BRIEF DESCRIPTION OF THE DRAWINGS
FIG. 1 is functional block diagram of an interactive theater system of an embodiment of the invention such as may be used in an entertainment or educational application to allow differing audience members to view differing video streams projected upon a single display surface or screen;
FIG. 2 illustrates schematically management or use of image streams by an interactive system of the invention such as the systems of FIGS. 1 and 3;
FIG. 3 illustrates another functional block diagram similar to FIG. 1 illustrating aspects of an interactive theater system using optical filters adapted to operate in differing operating states to select or filter differing video streams projected upon a display surface or screen;
FIG. 4 is a schematic of another interactive theater system of an embodiment that utilizes LCD shuttered glasses with a user input device with buttons/switches for selecting the shutter rate and, therefore, a particular displayed video stream;
FIGS. 5A-5F illustrate a display with multiple video streams/images displayed "concurrently" upon the display as well as each individual stream that may be viewed by an audience member via an optical filter set to a particular operating state; and
FIGS. 6A-6D illustrate a display surface similar to that of FIGS. 5A-5F used to provide a multiple point of view (POV) storytelling implementation or operation of an interactive theater of the invention.
DETAILED DESCRIPTION OF THE PREFERRED EMBODIMENTS
Briefly, embodiments of the present invention are directed to methods and systems for providing an interactive theater with enhanced audience participation. The interactive theater systems described herein generally include a projection assembly that operates to project or display two or more image streams upon a display surface (e.g., a theater screen or the like). The interface theater system also includes two or more optical filters that can be operated to select two or more differing operating states or channels such that audience members can be watching each of the two or more displayed video streams.
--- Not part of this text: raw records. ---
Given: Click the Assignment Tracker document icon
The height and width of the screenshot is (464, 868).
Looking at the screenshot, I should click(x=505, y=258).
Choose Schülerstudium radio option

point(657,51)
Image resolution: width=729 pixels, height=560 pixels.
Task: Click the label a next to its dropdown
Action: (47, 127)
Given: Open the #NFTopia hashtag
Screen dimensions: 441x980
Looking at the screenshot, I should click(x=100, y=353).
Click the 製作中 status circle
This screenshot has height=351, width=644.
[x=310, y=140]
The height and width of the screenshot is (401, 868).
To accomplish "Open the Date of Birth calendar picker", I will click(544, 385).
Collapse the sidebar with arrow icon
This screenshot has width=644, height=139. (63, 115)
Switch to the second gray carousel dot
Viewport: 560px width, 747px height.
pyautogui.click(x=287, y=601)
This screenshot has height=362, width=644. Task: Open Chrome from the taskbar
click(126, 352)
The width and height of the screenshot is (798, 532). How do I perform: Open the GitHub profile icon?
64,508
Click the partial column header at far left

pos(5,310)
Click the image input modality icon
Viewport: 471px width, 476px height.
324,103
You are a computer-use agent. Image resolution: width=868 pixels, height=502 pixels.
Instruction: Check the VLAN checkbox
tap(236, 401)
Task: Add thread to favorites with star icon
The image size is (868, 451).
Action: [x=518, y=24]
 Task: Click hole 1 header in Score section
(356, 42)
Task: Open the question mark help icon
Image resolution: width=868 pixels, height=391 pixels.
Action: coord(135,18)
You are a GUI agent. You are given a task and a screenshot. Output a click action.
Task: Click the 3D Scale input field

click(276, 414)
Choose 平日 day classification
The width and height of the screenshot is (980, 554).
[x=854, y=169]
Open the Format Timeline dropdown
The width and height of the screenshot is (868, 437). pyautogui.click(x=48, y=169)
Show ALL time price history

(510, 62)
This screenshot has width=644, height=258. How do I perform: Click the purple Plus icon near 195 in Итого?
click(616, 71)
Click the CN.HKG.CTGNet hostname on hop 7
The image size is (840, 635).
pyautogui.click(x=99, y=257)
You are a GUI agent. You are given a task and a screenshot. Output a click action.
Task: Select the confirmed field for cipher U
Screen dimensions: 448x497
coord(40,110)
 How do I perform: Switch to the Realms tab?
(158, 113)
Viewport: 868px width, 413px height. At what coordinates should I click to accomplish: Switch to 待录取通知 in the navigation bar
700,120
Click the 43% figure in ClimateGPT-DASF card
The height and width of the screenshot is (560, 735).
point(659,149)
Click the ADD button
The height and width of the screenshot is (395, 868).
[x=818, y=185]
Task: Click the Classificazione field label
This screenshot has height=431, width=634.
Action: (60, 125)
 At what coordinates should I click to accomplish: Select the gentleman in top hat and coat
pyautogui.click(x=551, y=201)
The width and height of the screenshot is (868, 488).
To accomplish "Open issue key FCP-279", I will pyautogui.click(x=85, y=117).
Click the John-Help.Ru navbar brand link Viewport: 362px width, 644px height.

The optical filters may have their operating states controlled or changed by the audience members such as the user providing a type of "user input" such as simply pushing a button or selection mechanism on the filters or on a selector in communication with a filter controller to alter the filter's operating state (e.g., shuttered glasses with a channel selector operable by the user to change channels by changing shutter speed to synchronize with a differing one of the image streams on the display). In other cases, the operating state is changed remotely such as by sensing a user action/movement or user or to provide a desired show effect to change the operating state of one or more of the optical filters to change the image stream during the particular show or event. The interactive theater system also includes a system controller to synchronize operation of the projectors and of the optical filters such as by including a shutter controller for the projectors and synchronizing operation of these shutters with shuttered glasses worn by the audience. The system controller may also transmit selector enable signals to control when audience members may change the operating states of their optical filters and/or transmit channel/state selection signals to remotely alter the optical filters such that at least some of the audience members view differing ones of the displayed image streams.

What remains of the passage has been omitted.